DILEK KOC / SOUVUNIR DE SALONIQUE


delek-koc2015タイトルは『サローニキの思い出』とでも、サローニキ(もしくはサローニカ)といえば、ギリシャ第2の都市、テッサロニキのこと。アテネと同じく港湾都市で、ビザンティン帝国、オスマン・トルコ時代はコンスタンティノープル(現イスタンブール)に次ぐ都市だったそうです。ま、そんな歴史ある街にイスタンブールの音楽大学を卒業し2005年に移住したトルコ人女性歌手、ディレク・コチェのセカンド・アルバムが本作(トルコ&ギリシャで同時発売)。11年のファーストはギリシャ伝統派ヴェテラン女性歌手、グリケリアのプロデュースになるアルバムでしたが、今作でも3曲でゲストとしてグリケリアは歌っています。

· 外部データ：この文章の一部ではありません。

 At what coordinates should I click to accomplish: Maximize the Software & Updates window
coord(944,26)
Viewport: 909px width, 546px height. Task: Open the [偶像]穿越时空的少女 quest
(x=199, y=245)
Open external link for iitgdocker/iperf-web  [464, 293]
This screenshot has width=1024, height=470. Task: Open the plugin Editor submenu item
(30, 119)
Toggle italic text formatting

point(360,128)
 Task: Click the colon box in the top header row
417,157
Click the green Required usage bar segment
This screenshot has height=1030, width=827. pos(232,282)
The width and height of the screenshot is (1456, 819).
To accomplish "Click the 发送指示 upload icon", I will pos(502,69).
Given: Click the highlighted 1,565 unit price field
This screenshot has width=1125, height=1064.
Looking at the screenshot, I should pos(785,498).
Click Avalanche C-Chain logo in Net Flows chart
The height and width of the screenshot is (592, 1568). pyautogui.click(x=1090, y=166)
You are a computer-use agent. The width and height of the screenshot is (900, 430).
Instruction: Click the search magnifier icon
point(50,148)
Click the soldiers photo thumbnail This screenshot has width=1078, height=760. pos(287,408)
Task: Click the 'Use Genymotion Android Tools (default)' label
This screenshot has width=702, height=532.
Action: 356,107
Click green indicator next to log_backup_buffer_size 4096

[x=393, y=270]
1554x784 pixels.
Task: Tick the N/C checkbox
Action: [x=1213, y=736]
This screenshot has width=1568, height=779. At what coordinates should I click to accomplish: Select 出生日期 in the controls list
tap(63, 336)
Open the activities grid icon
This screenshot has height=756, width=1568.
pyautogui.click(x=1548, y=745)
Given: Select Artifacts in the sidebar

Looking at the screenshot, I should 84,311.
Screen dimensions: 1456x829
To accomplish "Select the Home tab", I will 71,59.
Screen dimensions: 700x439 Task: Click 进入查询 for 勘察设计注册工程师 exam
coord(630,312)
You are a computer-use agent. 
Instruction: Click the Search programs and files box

そんなグリケリアへの信頼が示す通り、ディレクの音楽の重要なベクトルのひとつは、ギリシャ音楽の伝統への共感にありますが、前作に較べ、トルコ語のレパートリーが増えているところに注目するなら(13曲中6曲)、より積極的にトルコとギリシャが共有しうる音楽領域の中へと、言葉の壁を越え、トルコ人としてより自然体で分け入っているような印象を与える本作。バックはすべてギリシャ人ミュージシャンから成っていますが、それでもトルコのマーケットに十分通用するアルバムであることは、ディレクの歌声を聴けば納得できようというもの。ことに、グリケリアも歌うアマーン・ソングほかイズミール発祥の歌曲の並びは、トルコにもギリシャにも通じる世界観であることは確かでしょう。ともあれ、音楽的には多くの共通感覚を持ちながら、ある意味、日韓以上に仲の悪い隣人同士、トルコとギリシャに通底する音楽的伝統に寄り沿い、東地中海の詩情を歌い上げるディレク・コチェ、目が離せませんネ!